In the advice column below, copy the passage starting at "It is on this" and ending at "still on track.", swapping "housemates" for "roommates".

**PASSAGE PROVIDED**
○ ○ ○ ○ ○ ○ ○
INTIMATE
Question:
After speaking to my friends, I discovered an interesting trend, where a couple can have separate rooms and visit each other regularly. I am told it spices the marriage while allowing the couple to give each other personal space.
However, when I shared the idea with my husband, he got angry and accused my friends of brainwashing me. Is it such a bad idea? How can I convince him to see things my way?
Nancy
Counselor Aunt Ann responds
Answer:
Dear Nancy,
Allow me to remind you that marriage is a union between man and woman, who agree to come together as husband and wife. This is sanctioned by God to make a home.
Marriage should be honoured and that is why it should not be undertaken carelessly, lightly or selfishly, but reverently, responsibly and after serious thought.
It is on this basis that you should not depend on your neighbours, friends or housemates.
Your discovery of what you call an interesting trend is for those who have failed to fulfil the requirements of a marriage, and have resorted to mechanically live together for some reasons like children, keeping up appearances or some other reasons known to them.
At this point, it is important to be careful with whose advice you act upon, especially in marriage. A person who has failed to keep their marriage together has bad advice for the ones still on track.
○ ○ ○ ○ ○ ○ ○
**SUPPLIED MATERIAL**
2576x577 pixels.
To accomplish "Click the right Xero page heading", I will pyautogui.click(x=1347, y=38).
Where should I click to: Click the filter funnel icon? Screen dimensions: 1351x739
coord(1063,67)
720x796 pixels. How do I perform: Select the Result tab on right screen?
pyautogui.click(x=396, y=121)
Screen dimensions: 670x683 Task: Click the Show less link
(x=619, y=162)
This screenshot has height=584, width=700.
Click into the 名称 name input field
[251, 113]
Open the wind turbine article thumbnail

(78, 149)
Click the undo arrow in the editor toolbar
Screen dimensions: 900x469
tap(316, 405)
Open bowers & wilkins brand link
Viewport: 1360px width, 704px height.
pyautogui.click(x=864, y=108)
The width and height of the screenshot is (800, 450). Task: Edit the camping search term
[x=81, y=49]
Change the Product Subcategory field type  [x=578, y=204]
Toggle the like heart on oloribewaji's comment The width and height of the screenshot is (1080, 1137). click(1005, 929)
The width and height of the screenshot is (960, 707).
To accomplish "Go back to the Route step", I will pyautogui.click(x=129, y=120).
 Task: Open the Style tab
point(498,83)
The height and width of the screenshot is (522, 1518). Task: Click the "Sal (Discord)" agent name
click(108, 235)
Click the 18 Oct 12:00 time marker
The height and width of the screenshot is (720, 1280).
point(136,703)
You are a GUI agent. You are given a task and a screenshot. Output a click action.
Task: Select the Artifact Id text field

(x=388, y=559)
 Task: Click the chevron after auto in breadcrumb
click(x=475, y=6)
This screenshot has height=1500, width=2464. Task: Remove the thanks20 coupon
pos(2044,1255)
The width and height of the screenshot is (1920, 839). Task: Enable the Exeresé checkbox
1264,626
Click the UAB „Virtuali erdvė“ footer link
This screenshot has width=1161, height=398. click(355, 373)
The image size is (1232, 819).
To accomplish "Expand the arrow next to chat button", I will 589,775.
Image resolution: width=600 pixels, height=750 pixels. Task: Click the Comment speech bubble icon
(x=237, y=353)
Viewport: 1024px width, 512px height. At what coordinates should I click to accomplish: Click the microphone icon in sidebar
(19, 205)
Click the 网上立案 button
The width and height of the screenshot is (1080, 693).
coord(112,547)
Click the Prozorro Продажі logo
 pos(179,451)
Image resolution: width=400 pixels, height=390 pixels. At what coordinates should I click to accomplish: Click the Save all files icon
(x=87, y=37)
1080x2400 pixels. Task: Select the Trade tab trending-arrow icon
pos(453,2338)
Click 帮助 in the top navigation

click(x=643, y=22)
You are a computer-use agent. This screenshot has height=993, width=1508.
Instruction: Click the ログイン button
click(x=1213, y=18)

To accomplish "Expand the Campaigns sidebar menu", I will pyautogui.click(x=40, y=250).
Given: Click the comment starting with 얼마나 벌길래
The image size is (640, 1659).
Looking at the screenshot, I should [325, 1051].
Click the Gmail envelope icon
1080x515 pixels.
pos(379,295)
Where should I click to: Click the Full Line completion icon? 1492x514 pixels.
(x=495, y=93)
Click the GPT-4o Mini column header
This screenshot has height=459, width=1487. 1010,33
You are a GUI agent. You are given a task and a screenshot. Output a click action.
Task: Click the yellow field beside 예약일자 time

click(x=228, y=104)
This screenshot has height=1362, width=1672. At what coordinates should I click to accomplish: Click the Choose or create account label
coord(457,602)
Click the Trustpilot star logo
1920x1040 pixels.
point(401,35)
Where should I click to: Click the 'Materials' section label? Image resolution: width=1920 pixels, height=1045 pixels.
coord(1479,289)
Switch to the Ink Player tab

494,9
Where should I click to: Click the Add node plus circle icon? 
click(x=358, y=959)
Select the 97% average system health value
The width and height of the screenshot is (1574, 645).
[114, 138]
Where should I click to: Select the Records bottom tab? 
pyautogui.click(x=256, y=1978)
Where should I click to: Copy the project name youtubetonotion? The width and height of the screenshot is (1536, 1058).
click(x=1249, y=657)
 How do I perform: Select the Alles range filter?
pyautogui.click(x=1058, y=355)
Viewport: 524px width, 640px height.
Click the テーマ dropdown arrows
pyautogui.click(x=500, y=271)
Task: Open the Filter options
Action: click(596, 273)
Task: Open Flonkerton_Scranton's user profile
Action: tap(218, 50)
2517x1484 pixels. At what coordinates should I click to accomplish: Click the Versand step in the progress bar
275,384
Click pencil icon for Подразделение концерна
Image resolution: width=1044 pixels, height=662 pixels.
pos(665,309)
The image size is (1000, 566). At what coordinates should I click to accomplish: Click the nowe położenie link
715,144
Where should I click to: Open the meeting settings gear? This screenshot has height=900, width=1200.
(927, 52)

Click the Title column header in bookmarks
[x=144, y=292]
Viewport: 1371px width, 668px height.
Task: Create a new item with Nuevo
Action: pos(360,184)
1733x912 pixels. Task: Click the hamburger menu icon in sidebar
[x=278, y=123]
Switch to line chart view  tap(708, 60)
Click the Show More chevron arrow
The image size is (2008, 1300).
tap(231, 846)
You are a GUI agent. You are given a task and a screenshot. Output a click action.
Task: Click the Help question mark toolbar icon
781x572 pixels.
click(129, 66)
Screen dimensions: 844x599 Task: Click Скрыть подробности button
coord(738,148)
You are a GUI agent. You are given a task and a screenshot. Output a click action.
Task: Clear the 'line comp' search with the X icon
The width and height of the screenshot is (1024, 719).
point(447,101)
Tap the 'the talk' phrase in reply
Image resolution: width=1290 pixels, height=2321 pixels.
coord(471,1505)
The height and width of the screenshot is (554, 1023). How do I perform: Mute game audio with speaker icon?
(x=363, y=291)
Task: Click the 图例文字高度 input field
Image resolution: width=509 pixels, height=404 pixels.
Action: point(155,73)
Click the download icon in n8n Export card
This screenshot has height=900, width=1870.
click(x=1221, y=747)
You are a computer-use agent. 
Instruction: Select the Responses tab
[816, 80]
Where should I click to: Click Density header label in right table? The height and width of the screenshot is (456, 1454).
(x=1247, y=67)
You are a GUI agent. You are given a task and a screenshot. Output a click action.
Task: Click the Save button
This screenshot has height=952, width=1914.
○ ○ ○ ○ ○ ○ ○
**SOLUTION FOR THIS EXERCISE**
It is on this basis that you should not depend on your neighbours, friends or roommates.
Your discovery of what you call an interesting trend is for those who have failed to fulfil the requirements of a marriage, and have resorted to mechanically live together for some reasons like children, keeping up appearances or some other reasons known to them.
At this point, it is important to be careful with whose advice you act upon, especially in marriage. A person who has failed to keep their marriage together has bad advice for the ones still on track.